In the last year and a half or so, I’ve thought a good deal about the concept of ‘self-esteem’.  As a handwriting analyst, this is one of the easiest things to spot in someone’s personality on paper, and whether it’s low or high defines the writer in hugely significant ways.  High self-esteem means high goals, a certain fearlessness, confidence in one’s abilities, and it strengthens other personality traits.  Low self-esteem means a fear of failure, hesitation in taking risks, an irrational sense of one’s own limitations and imperfections, and it spreads insecurity throughout the whole personality.

Does the term ‘self-esteem’ strike you as one of those phrases thrown around by soft psychologists who try to fix everyone’s problems by telling them to “believe in themselves” or other such fluff?  It struck me this way to a certain degree before I began to study the differences between ‘ego’ and ‘self-esteem’.  Basically, what I want to demonstrate is that ‘ego’ is oneself as oneself, whereas ‘self-esteem’ is oneself as a human being.

I just recently finished reading through C.S. Lewis’ collection of essays, God in the Dock, and a few days ago, one of the shorter pieces really made an impact on me.  The title of the essay is Two Ways With the Self, and in it Lewis explains the contrast between two types of self-love.  He does this much better than I can, so I’m going to quote him a bit:

Now, the self can be regarded in two ways.  On the one hand, it is God’s creature, an occasion of love and rejoicing; now, indeed, hateful in condition, but to be pitied and healed.  On the other hand, it is that one self of all others which is called I and me, and which on that ground puts forward an irrational claim to preference.  This claim is to be not only hated, but simply killed…(p. 194)

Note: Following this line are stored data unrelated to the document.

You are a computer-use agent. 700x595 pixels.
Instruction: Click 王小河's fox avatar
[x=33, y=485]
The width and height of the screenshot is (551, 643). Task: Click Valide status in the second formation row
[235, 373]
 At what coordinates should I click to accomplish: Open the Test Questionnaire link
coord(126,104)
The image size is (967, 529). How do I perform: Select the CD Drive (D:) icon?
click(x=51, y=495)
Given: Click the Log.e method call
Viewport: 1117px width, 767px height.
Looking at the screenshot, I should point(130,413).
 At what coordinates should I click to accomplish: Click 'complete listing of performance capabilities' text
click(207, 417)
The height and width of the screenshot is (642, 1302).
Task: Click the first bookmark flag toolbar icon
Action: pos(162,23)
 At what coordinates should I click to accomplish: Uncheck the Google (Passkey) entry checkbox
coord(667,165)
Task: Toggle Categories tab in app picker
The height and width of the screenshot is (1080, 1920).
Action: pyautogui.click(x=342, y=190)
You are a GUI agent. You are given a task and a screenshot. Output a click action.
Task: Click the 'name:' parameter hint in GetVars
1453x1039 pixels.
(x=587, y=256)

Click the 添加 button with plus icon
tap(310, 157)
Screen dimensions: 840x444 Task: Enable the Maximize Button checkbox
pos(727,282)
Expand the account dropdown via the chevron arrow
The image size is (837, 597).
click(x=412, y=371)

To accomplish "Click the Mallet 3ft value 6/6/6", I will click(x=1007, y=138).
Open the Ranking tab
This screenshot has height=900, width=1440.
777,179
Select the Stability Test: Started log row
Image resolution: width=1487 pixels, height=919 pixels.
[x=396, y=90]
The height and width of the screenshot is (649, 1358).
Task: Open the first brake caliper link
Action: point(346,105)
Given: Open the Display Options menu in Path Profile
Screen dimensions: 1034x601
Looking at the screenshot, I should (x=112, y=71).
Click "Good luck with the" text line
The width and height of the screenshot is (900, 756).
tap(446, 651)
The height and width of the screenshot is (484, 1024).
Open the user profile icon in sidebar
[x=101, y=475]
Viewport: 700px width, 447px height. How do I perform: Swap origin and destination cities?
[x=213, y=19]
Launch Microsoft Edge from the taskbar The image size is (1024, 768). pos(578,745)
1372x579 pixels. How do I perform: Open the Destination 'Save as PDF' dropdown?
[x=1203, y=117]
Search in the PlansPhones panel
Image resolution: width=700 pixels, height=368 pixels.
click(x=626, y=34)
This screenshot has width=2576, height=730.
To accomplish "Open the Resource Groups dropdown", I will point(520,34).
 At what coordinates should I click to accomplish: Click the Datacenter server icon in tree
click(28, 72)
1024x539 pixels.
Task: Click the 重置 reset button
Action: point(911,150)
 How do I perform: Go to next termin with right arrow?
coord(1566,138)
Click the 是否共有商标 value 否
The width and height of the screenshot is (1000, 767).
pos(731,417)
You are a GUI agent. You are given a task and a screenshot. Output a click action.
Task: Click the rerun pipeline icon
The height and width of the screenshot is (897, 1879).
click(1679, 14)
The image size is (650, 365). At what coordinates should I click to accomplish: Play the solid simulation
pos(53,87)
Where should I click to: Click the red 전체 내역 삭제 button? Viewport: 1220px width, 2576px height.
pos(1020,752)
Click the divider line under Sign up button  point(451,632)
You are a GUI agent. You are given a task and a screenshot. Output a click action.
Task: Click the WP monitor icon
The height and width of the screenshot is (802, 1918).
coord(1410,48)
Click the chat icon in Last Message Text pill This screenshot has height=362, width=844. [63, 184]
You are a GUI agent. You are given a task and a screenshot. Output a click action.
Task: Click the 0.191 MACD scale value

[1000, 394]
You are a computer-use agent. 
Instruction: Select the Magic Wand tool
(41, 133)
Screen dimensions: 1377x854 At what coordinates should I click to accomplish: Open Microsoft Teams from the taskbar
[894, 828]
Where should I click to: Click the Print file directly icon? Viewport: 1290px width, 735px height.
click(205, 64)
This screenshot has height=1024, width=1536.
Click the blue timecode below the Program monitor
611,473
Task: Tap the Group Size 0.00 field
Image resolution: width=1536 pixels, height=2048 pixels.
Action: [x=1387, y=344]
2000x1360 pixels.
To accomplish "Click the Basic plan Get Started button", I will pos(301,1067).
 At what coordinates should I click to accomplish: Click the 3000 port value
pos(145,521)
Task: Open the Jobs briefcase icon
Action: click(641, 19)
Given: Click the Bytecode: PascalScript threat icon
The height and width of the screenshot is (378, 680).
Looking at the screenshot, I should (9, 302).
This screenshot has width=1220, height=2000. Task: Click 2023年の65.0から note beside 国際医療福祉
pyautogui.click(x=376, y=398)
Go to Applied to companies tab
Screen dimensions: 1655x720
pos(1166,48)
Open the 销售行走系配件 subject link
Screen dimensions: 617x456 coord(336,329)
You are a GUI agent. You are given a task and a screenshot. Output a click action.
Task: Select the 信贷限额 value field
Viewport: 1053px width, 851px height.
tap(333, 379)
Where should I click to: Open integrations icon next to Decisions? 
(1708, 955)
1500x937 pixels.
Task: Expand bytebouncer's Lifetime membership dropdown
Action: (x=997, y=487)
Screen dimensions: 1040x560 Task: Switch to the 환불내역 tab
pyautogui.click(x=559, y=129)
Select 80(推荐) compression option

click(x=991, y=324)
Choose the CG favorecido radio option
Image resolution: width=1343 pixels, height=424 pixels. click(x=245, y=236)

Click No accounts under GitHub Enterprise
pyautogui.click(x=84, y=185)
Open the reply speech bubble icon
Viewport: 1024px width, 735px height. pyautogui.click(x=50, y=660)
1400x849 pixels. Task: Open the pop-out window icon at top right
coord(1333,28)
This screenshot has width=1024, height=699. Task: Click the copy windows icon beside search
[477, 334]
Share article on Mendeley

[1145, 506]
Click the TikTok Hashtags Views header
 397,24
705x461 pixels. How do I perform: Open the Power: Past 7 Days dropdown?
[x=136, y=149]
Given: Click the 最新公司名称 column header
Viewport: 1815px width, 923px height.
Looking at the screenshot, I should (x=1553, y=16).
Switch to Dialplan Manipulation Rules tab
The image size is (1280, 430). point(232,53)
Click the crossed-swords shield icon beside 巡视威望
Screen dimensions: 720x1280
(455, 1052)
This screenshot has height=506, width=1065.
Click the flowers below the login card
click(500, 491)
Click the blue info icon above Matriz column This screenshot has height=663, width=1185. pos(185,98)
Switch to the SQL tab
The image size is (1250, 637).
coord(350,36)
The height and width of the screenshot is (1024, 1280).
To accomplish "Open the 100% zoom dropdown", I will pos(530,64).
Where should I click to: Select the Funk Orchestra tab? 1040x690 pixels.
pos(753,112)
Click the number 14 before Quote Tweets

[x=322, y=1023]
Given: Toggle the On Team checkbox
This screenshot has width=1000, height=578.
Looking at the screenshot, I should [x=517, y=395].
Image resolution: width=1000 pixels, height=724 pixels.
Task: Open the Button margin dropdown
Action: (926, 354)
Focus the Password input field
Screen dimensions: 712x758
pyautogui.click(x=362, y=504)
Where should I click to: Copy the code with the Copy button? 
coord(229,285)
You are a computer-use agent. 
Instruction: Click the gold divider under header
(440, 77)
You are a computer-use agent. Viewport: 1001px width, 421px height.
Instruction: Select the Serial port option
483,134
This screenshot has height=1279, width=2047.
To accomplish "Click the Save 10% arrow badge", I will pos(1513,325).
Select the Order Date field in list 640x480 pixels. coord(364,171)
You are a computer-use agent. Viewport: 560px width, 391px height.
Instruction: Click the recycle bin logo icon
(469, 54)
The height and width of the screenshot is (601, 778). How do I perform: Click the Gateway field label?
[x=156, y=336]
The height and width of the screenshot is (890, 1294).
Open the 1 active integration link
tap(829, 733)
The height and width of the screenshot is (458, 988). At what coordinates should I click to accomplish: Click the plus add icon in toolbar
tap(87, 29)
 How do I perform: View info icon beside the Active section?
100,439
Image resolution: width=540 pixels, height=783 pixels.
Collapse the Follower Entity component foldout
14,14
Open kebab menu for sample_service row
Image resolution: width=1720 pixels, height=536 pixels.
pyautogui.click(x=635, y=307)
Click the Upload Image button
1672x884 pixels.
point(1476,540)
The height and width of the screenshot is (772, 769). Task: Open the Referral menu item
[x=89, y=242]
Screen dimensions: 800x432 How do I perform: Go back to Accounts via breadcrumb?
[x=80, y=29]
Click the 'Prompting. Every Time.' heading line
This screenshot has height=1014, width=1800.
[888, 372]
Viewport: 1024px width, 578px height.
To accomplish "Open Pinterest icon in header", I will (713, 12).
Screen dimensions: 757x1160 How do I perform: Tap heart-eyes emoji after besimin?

We all know that we’re instructed to “love your neighbor as yourself”, and wouldn’t you agree that this would not mean much for our neighbor if we had an overall low and critical view of ourselves?  Yes, we are imperfect now and there are always many things to improve upon in our lives, personalities, etc.; but we also know that we’re supposed to love one another without judging, without nit-picking, but instead with compassion and encouragement.  If our neighbors are to receive kind and loving treatment from us, we must first deal with ourselves in the same way.

What Lewis calls “an irrational claim to preference” is the self-love completely opposite of this.  When we love ourselves primarily because we are ourselves and for no other reason, our main motivators become selfishness, greed, pride.  When we realize that this type of ‘high view’ of ourselves isn’t shared by others or we are let down by life in general, we fall apart and, failing to nurture and show compassion to ourselves, we become unable to be helpful to others as well.  In fact, being down on ourselves makes us more likely to wish misfortune on others.  Lewis describes this spreading of a low view or ourselves onto others:

The other kind of self-hatred, on the contrary hates selves as such.  It begins by accepting the special value of the particular self called me; then, wounded in its pride to find that such a darling object should be so disappointing, it seeks revenge, first upon that self, then on all.  Deeply egoistic, but now with an inverted egoism, it uses the revealing argument, ‘I don’t spare myself’…(p. 194-195)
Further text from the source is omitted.